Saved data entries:
= = =

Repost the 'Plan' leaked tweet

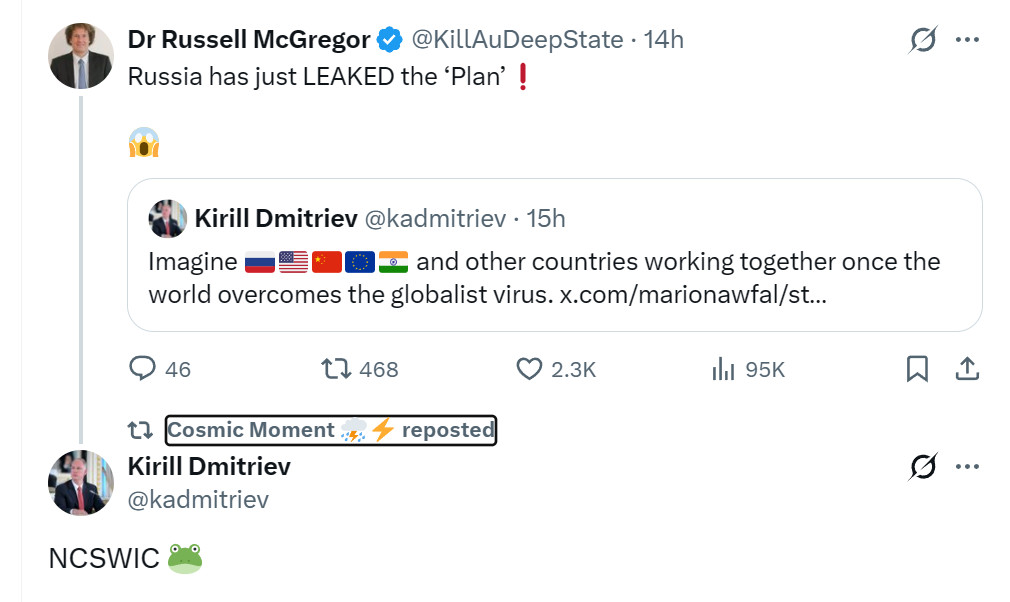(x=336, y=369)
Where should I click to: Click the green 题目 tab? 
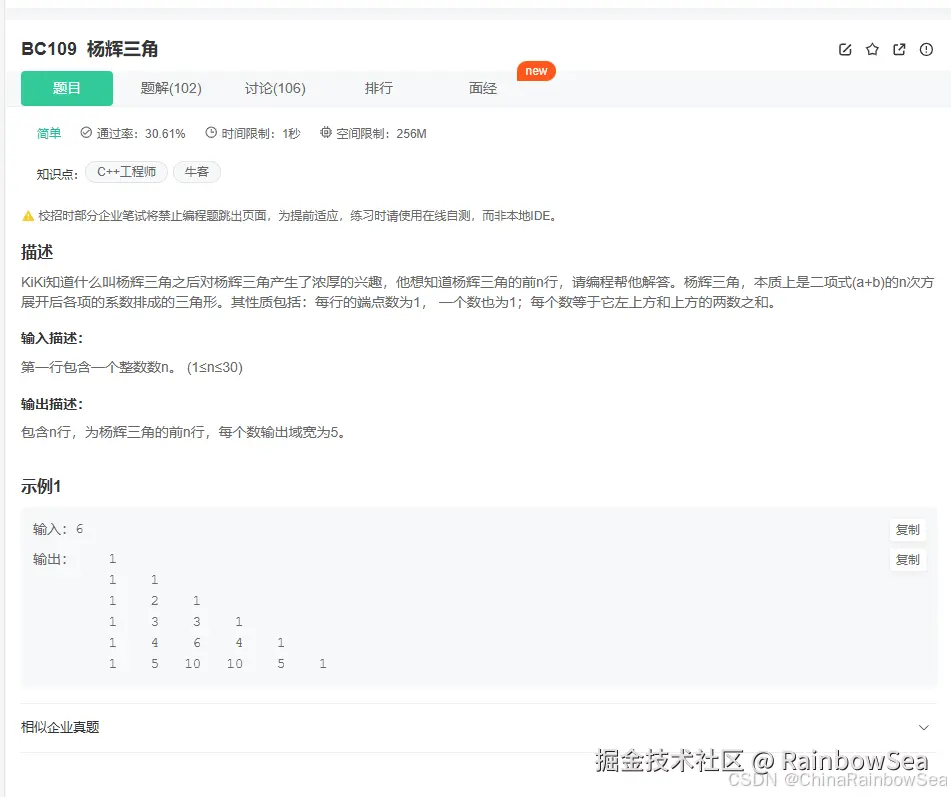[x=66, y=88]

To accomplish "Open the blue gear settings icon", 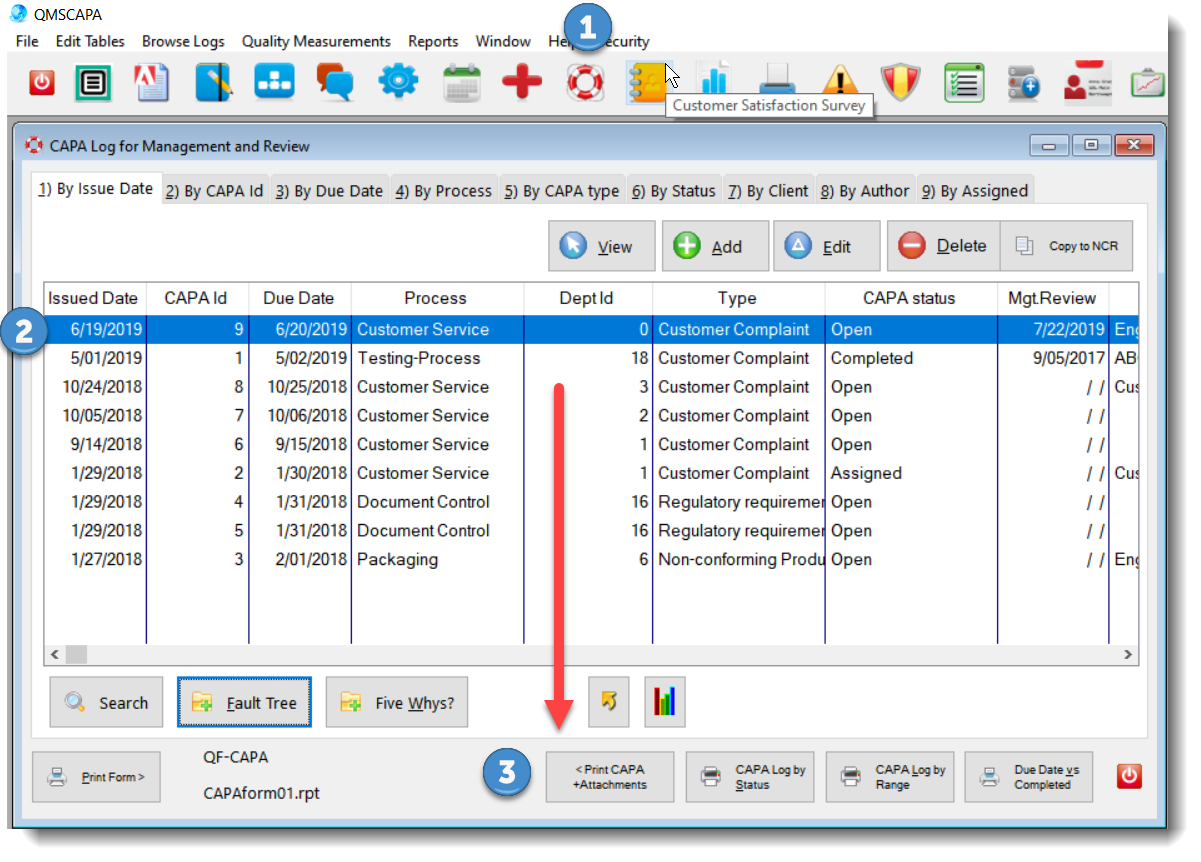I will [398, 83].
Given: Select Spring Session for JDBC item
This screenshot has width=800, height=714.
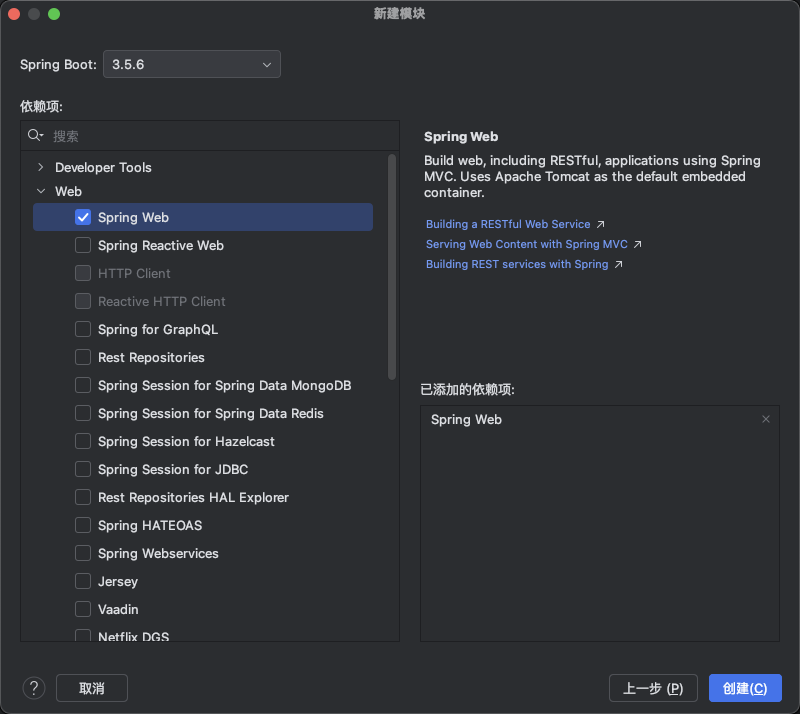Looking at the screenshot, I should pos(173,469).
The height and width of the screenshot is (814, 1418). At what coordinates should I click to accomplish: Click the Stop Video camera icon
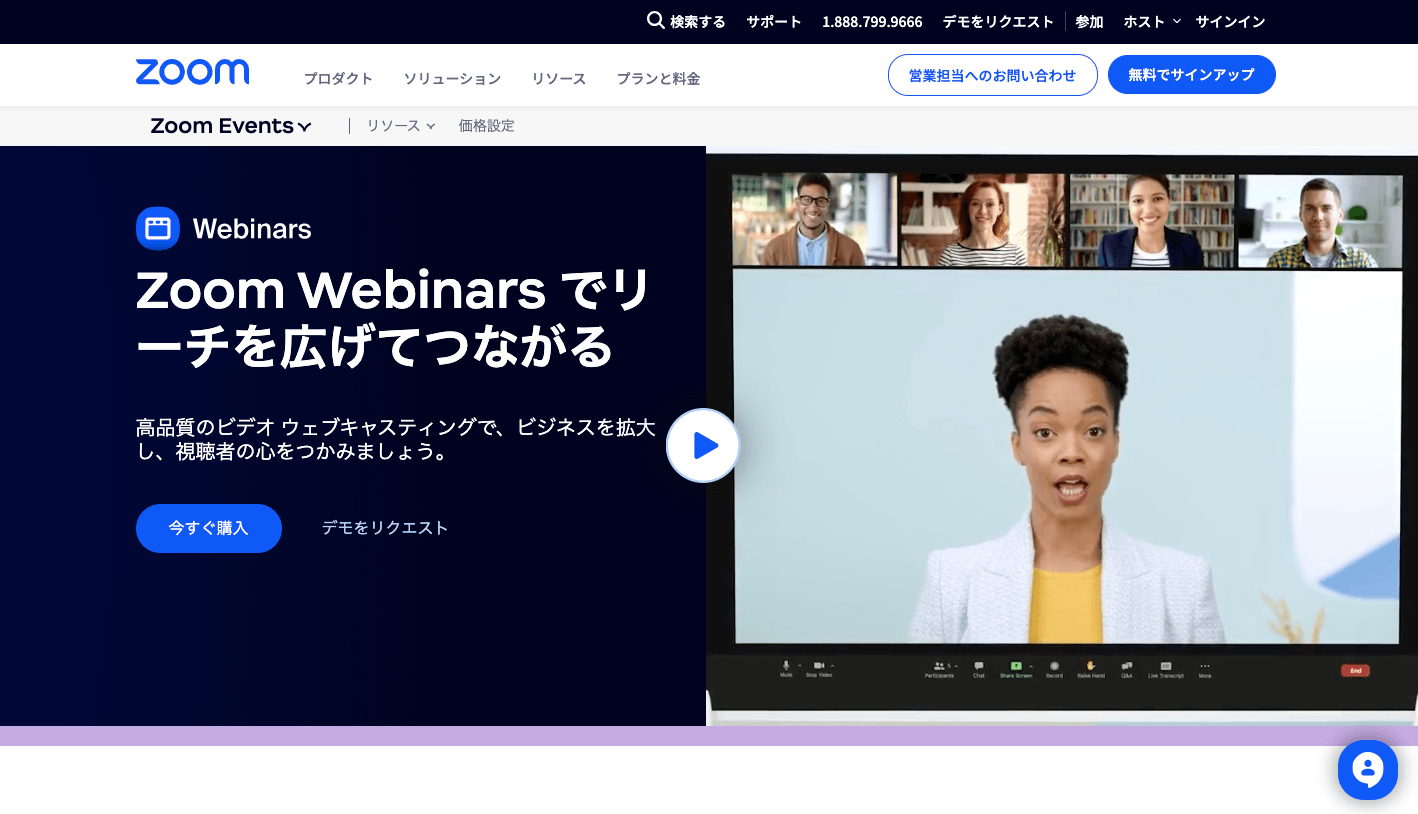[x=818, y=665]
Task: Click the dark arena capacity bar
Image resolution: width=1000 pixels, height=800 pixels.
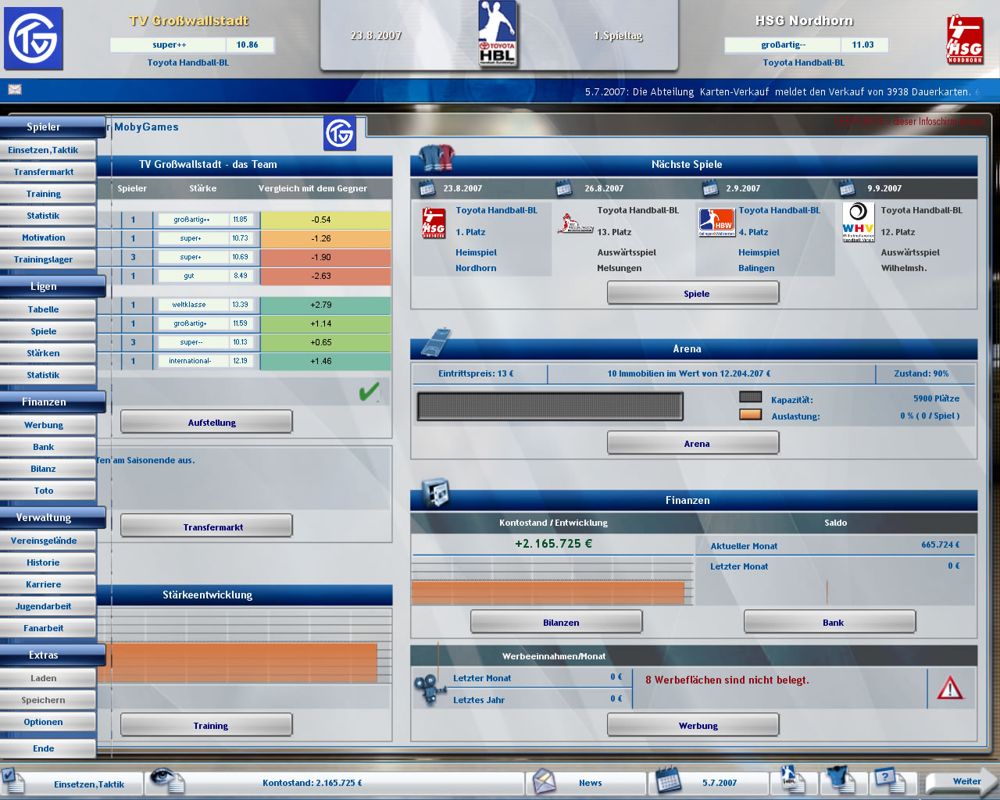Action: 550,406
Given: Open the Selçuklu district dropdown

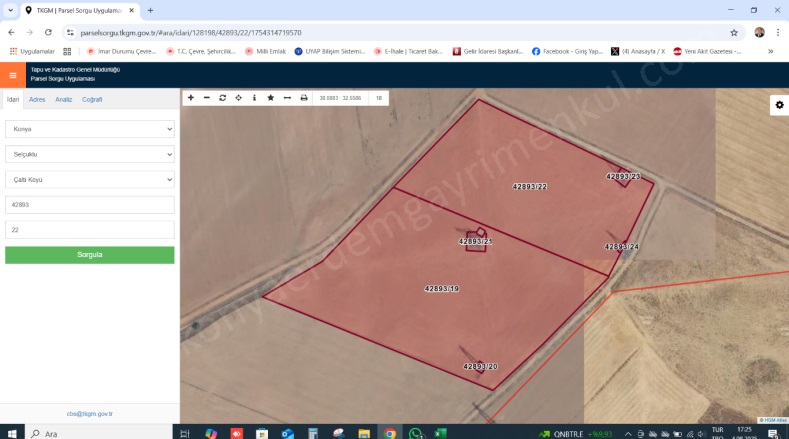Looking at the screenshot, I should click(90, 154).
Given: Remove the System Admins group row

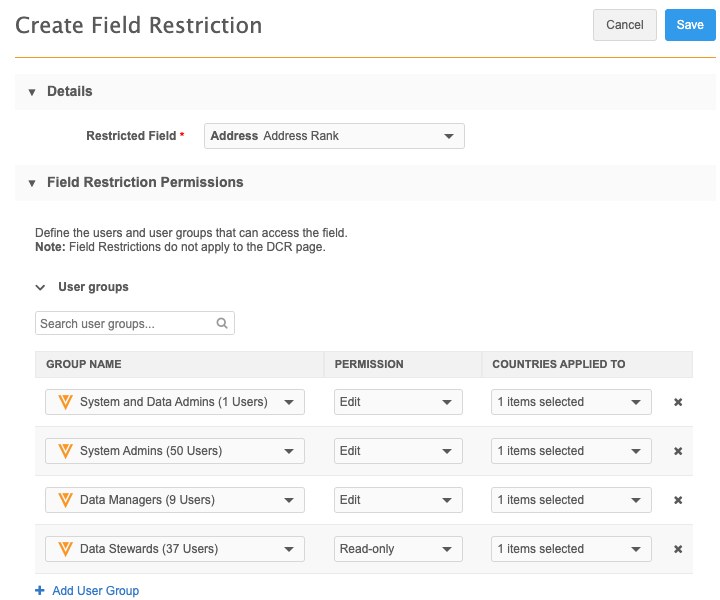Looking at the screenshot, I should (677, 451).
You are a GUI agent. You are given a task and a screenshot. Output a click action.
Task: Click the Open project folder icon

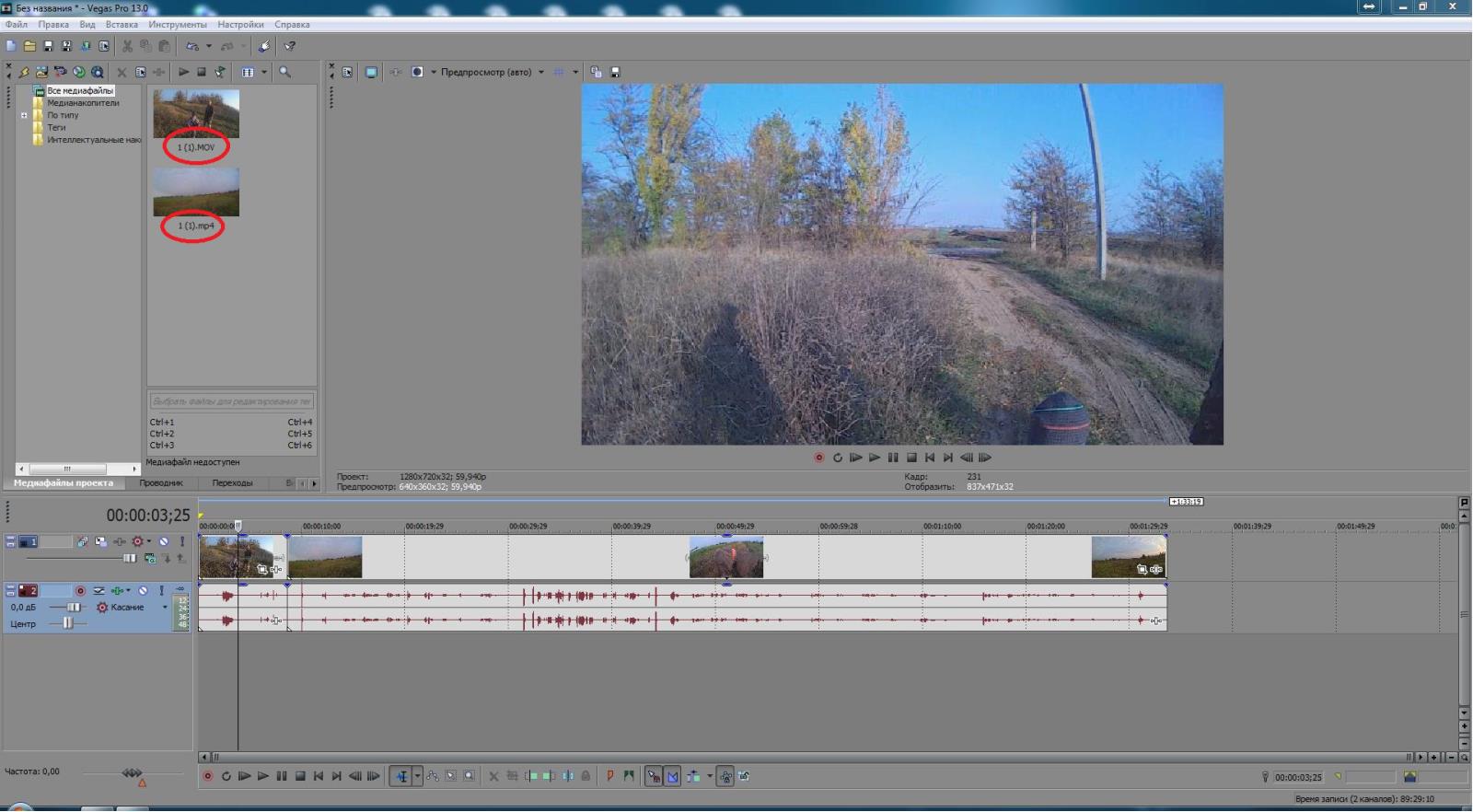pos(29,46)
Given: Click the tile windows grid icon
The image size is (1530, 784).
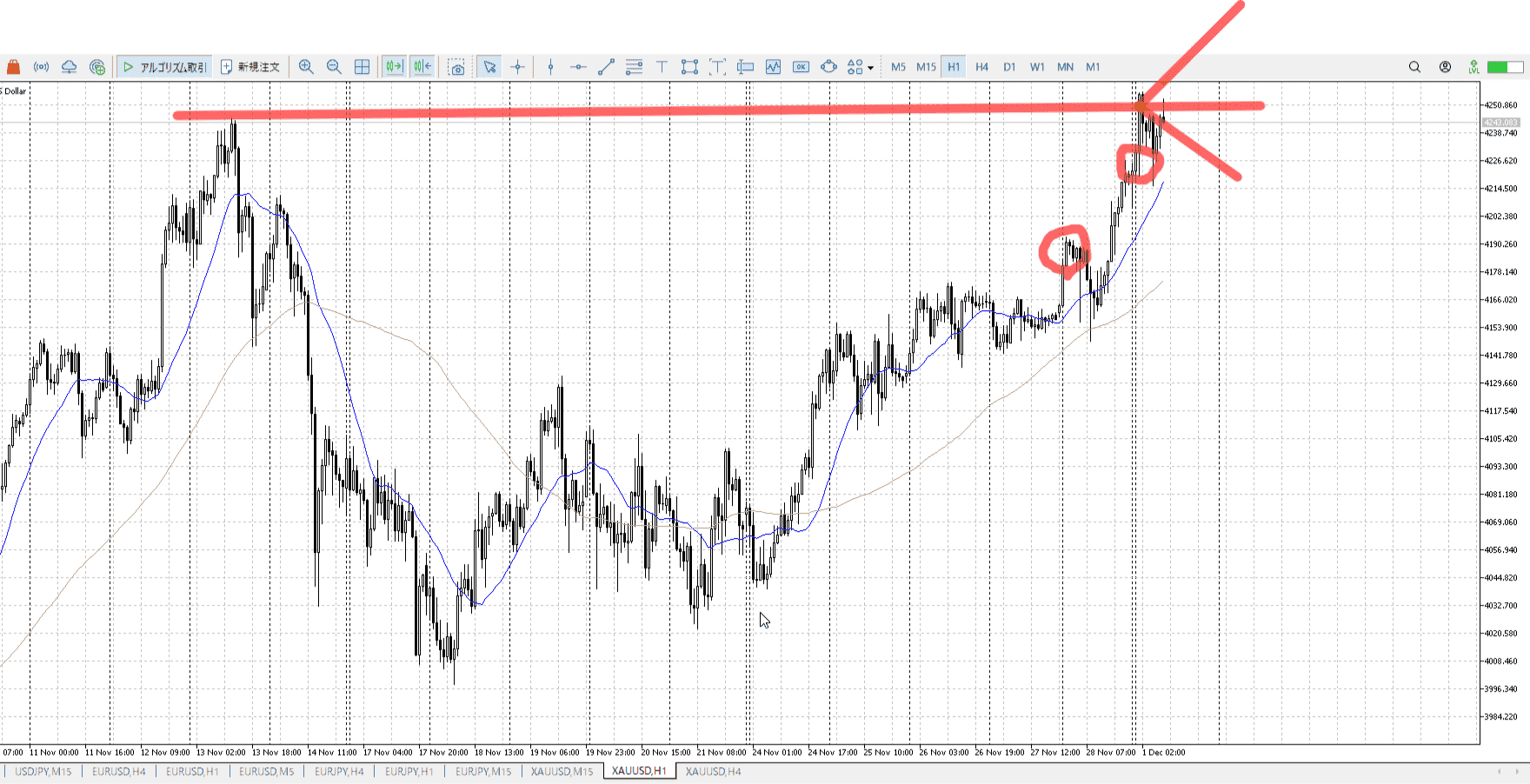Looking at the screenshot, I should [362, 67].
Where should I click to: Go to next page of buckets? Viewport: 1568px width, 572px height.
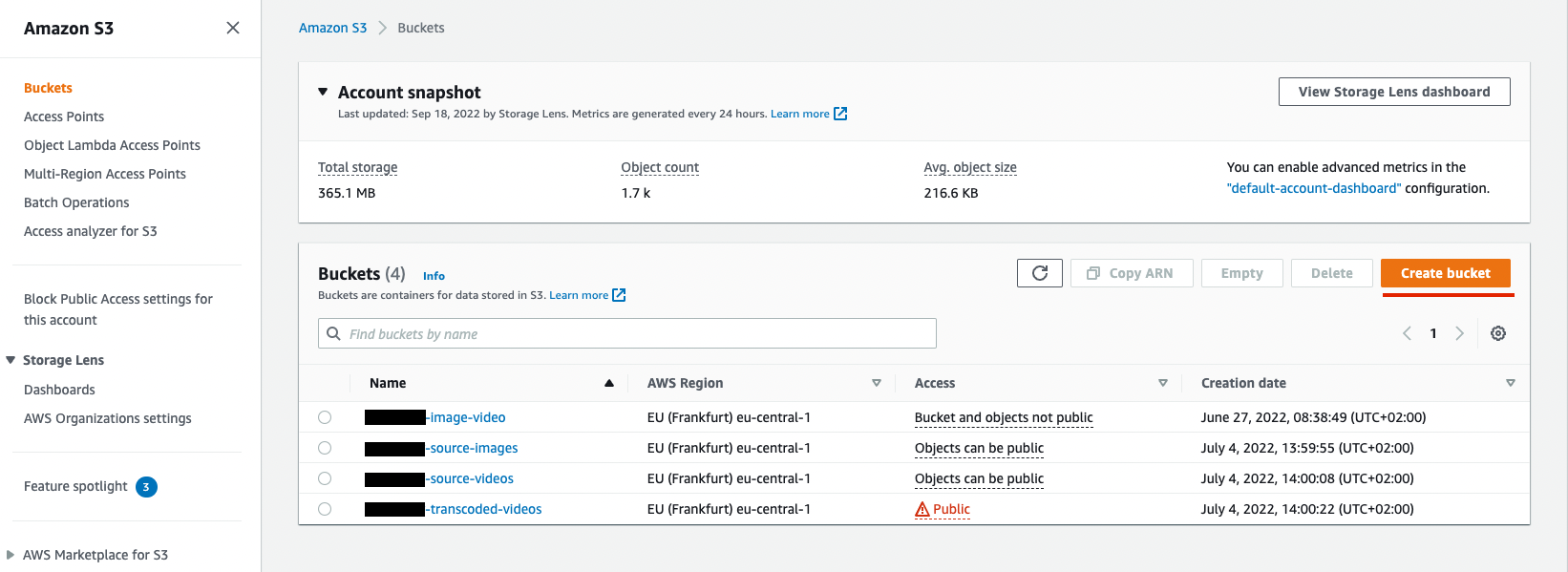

= = =

§ **Problem to solve**: Leaving the pictures aside, transcribe exactly the lines from the one containing "Task: Click the Open project folder icon" to the final line of the entries above, both ends included.

§ **Final answer**:
Task: Click the Open project folder icon

pos(29,46)
Given: Click the tile windows grid icon
The image size is (1530, 784).
Looking at the screenshot, I should [362, 67].
Where should I click to: Go to next page of buckets? Viewport: 1568px width, 572px height.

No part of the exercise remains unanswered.